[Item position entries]
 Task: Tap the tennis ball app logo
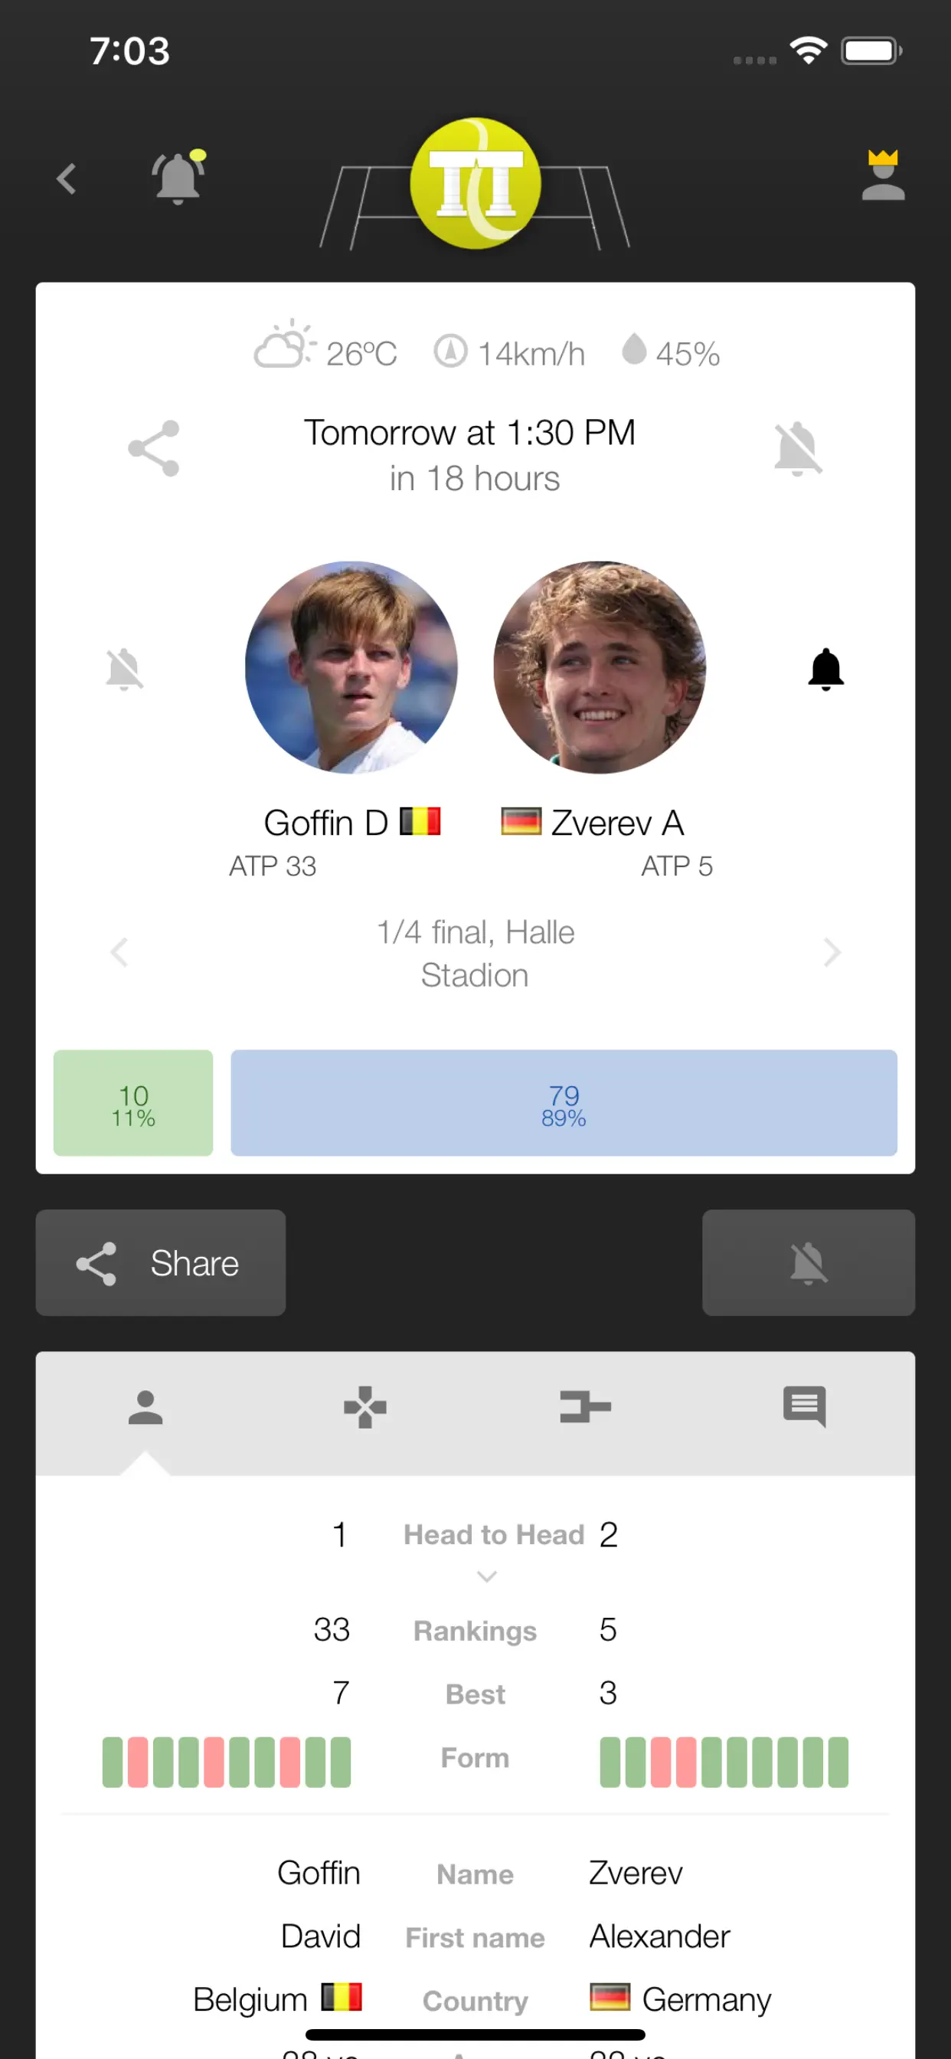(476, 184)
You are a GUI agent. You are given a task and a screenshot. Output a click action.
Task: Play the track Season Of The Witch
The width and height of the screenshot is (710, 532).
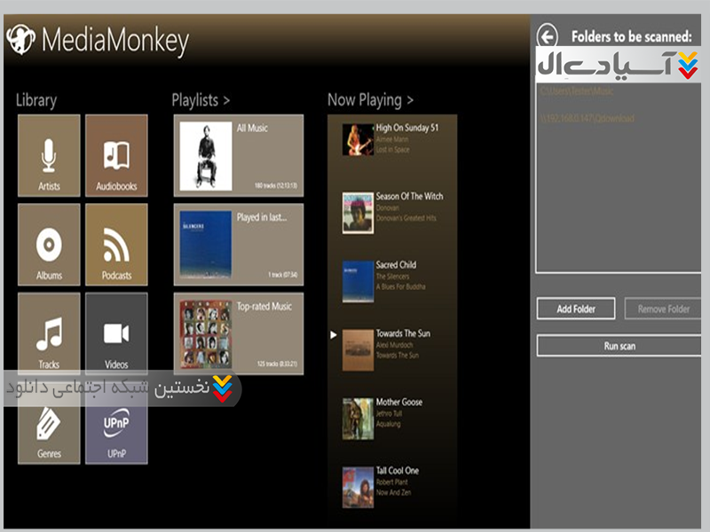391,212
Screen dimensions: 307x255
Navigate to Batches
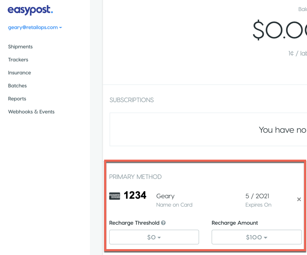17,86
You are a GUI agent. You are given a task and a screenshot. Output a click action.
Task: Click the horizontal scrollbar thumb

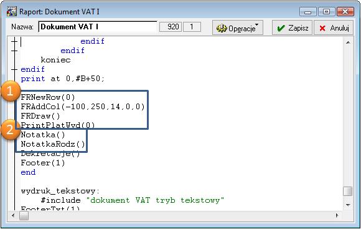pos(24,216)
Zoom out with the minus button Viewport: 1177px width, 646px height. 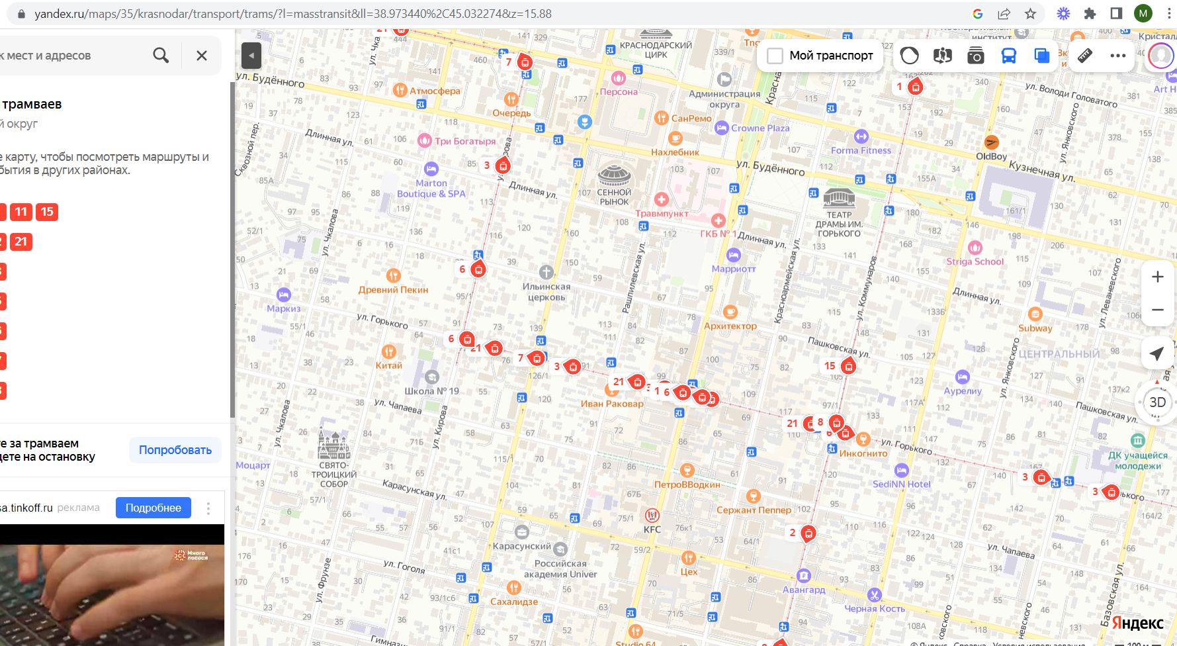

■ What needs to be done ■
Copy every one of the entries above word for word, omitting the pictures.

■ Finished task ■
 Task: Tap the tennis ball app logo
(476, 184)
You are a GUI agent. You are given a task and a screenshot. Output a click action.
Task: Play the track Season Of The Witch
The width and height of the screenshot is (710, 532).
391,212
Screen dimensions: 307x255
Navigate to Batches
17,86
You are a GUI agent. You are given a task and a screenshot. Output a click action.
Task: Click the horizontal scrollbar thumb

pos(24,216)
Zoom out with the minus button Viewport: 1177px width, 646px height. 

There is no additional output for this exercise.